**Problems to solve**
(a) Print the stretch of the API discussion from "On the front" through "seeing that correctly?".
(b) Tell whether each statement agrees with the API discussion. Answer yes or no for each, and quote the words that settle it. (i) On the front end, null values are discarded for graphing, calculating, and visualizing. (ii) In the new API responses, each pixel appears only once, with an array of values. (iii) Storing only the first time step and the size of the delta would also work for irregular time series.

**Page excerpt**
·····

I'd pass the null values to the middleware as JavaScript's null
object. But if a centroid contains null values for each time step, you can avoid passing the centroid entirely.
On the front end, null
s are discarded as far as graphing, calculating, and visualizing are concerned.
got it @njmattes
In the new API responses on the newly created server, the pixels again aren't 'collapsed' so that multiple timesteps are contained in a single pixel. Ie, a single pixel appears 11k+ times in the dataset, each time with a single value. Instead they should appear only once, with a 11k+ long array of values.
In the aggregated responses there appear to be only single values rather than 11k+, one for each time step. Am I seeing that correctly?
Also, a new problem to tackle is the size of the time series in the response.metadata
. For AgMerra (and other datasets no doubt), there is a lot of duplicate information (the same year hundreds of times for instance), which increases the size of the response to a point where it becomes infeasible. There are many solutions but these come to mind:
Perhaps it's possible for the time series to store only the first time step, and the size of the delta? Then in the middleware we can unpack that into values for the front-end? Of course irregular time series, if we have any or want to support any, wouldn't work.

·····

**Extracted records**
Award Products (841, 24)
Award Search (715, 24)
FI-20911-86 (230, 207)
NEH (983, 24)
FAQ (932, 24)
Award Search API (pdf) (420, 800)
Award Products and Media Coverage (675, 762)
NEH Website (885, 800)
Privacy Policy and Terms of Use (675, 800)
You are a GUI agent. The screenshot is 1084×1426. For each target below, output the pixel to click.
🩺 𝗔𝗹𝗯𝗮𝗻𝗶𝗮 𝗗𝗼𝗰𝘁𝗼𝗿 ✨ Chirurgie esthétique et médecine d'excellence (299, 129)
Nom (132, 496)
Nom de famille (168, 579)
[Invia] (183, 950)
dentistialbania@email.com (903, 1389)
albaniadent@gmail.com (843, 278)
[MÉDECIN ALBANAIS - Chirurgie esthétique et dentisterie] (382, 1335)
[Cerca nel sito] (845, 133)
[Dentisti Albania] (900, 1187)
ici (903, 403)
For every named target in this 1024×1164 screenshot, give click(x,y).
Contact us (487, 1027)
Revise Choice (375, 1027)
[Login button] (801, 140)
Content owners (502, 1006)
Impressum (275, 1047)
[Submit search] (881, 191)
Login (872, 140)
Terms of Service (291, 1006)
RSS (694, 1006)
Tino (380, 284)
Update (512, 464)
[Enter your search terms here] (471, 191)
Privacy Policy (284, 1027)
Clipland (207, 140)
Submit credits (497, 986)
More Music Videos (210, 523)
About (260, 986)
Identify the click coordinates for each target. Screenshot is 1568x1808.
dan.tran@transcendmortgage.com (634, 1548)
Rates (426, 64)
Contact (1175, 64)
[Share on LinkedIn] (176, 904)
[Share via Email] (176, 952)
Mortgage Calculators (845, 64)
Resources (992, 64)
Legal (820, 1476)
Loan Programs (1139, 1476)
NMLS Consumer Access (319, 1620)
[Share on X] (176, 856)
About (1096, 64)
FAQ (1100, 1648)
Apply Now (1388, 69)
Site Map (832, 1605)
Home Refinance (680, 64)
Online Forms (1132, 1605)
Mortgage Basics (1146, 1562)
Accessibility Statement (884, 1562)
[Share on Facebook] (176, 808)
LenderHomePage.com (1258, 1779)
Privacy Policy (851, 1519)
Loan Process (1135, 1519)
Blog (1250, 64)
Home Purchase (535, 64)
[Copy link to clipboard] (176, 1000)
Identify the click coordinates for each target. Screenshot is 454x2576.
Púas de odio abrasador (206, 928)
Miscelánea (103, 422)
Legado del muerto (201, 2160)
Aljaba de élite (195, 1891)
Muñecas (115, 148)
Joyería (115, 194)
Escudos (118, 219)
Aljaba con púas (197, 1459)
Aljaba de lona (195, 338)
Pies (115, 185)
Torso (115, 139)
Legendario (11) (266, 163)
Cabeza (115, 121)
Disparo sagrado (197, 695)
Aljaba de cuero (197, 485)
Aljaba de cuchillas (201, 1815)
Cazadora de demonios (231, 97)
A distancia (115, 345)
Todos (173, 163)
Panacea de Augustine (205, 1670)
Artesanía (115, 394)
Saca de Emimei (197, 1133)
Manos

·····

**Answers below**
(a)
On the front end, null
s are discarded as far as graphing, calculating, and visualizing are concerned.
got it @njmattes
In the new API responses on the newly created server, the pixels again aren't 'collapsed' so that multiple timesteps are contained in a single pixel. Ie, a single pixel appears 11k+ times in the dataset, each time with a single value. Instead they should appear only once, with a 11k+ long array of values.
In the aggregated responses there appear to be only single values rather than 11k+, one for each time step. Am I seeing that correctly?

(b)
(i) Yes: "are discarded as far as graphing, calculating, and visualizing are concerned"
(ii) No: "a single pixel appears 11k+ times in the dataset, each time with a single value"
(iii) No: "Of course irregular time series, if we have any or want to support any, wouldn't work."